The committee, headed by Conservative Party member Harriett Baldwin, issued a report on Wednesday warning against classifying cryptocurrencies like bitcoin (BTC) and ether (ETH) as conventional assets, claiming that doing so might deceive investors and give consumers a false feeling of security. Instead, the group recommended regulating cryptocurrency-related activity as gambling.
The nation’s Treasury, however, is adamant about moving through with the regulation of cryptocurrencies under the country’s current financial regulations. A government representative stressed the necessity for regulation by pointing out that cryptocurrency posed dangers comparable to those facing the banking industry. Notably, new laws are often introduced by the government in the United Kingdom.
The current involvement is seen as unconstructive by many in the crypto business, despite the fact that MPs’ mistrust has not hindered the implementation of other crypto-related rules, such as laws on financial marketing. Despite this, the Treasury continues to work to support innovation and advertise the UK as a crypto centre, even if certain ambitious goals, like as the development of a non-fungible coin, have been dialed down since Rishi Sunak’s time as finance minister.
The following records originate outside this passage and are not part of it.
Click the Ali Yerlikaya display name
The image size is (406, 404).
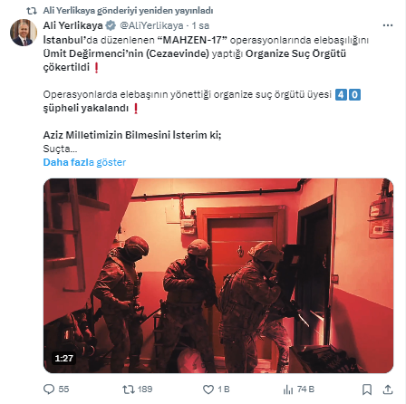73,25
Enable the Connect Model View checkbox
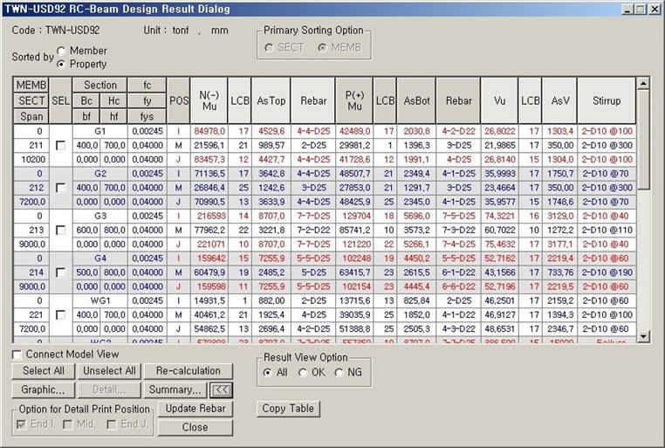Image resolution: width=665 pixels, height=448 pixels. pyautogui.click(x=18, y=355)
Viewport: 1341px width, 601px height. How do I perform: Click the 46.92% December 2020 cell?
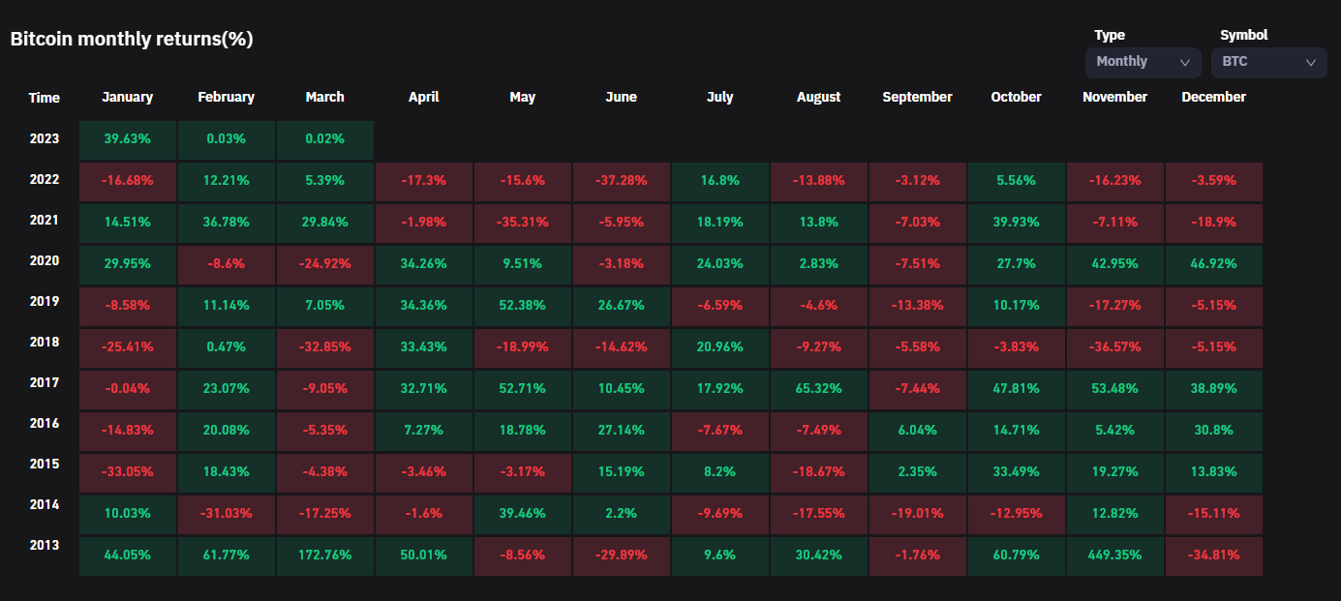(1213, 264)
Although the sector originally supported the Treasury’s consultation on crypto regulation in February, the most recent report has lobbyists wary. The study by the committee was challenged by Mark Foster, the European Union (EU) policy lead at the Crypto Council for Innovation, who said that it misrepresents digital assets and ignores their real-world uses, including as remittances, payments, and greater financial inclusion.
The necessity of implementing current financial regulations to crypto assets was emphasized by Adam Jackson, director of policy at Innovate Finance, who noted that doing so would maintain uniformity with other countries. He said that the UK’s stringent financial services legislation will provide a high degree of safety, including protections for vulnerable clients.
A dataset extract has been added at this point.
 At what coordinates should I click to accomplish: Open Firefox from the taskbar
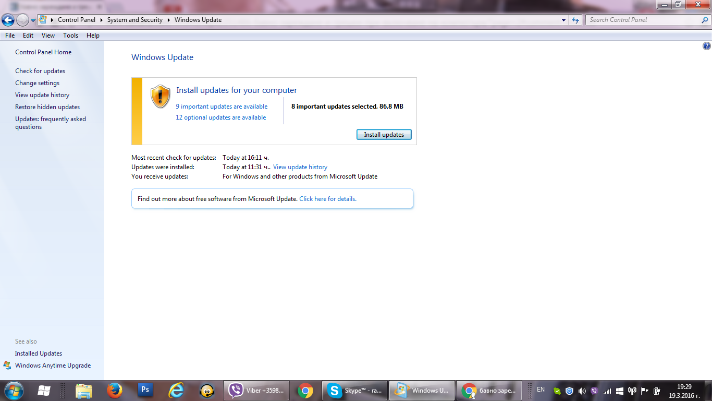pos(114,391)
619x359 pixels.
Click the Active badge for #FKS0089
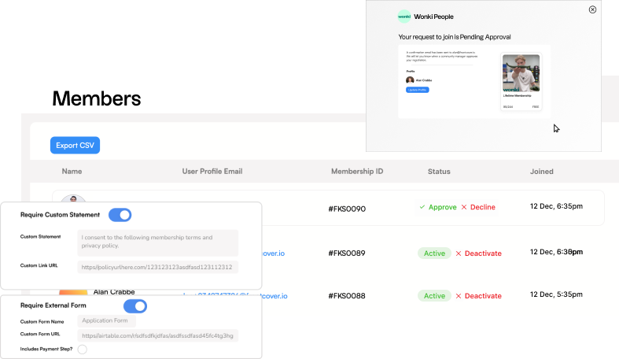point(433,254)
Similar thoughts were echoed by Ian Taylor, a board adviser for the lobbying organization CryptoUK, who emphasized the opportunity for consumer risk reduction via legislation and education. He challenged the idea that it is truthful or useful to compare cryptocurrencies to gambling.
The committee’s position departs from the UK’s prioritization of the financial sector. The Financial Conduct Authority currently administers the nation’s cryptocurrency anti-money laundering system and controls more conventional services like payments and consumer credit. The Financial Services and Markets Bill, which has been approved by the House of Commons and is on the verge of becoming law, includes further authority to regulate cryptocurrency.
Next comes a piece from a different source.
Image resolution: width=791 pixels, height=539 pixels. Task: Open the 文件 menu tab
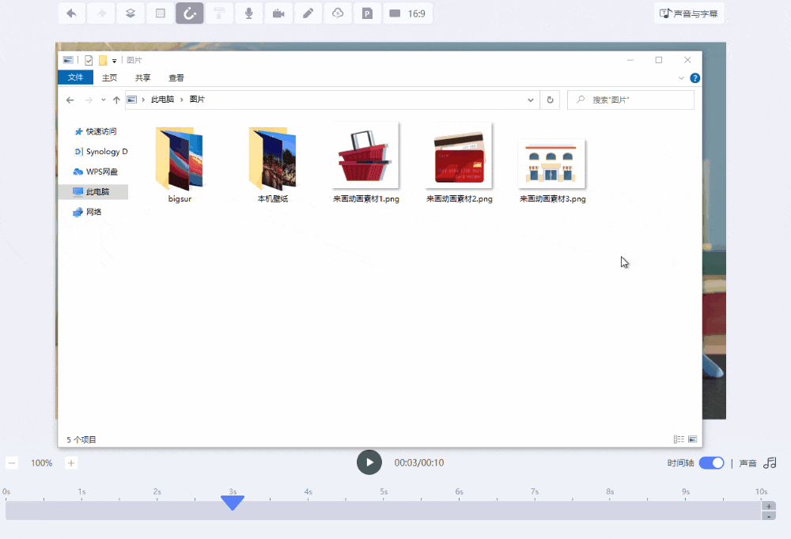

Even if the Treasury Committee’s conclusions are not legally enforceable, according to attorney Diego Ballon Ossio, they could make things more difficult because of legislative rules. The specific law that includes cryptocurrencies in the regulatory framework must be actively authorized by votes in both houses of the UK Parliament once the Financial Services and Markets Bill is passed.
Baldwin and other Conservative Party members don’t seem to have changed their minds despite the Conservative Party having a majority in the Commons. The Institute for Government, a research tank, said that legislators normally have limited capacity to alter secondary legislation, like the current modification on crypto marketing, and seldom reject them.
The committee’s resistance is not fatal to the government’s intentions, but it does offer another political issue that has to be resolved.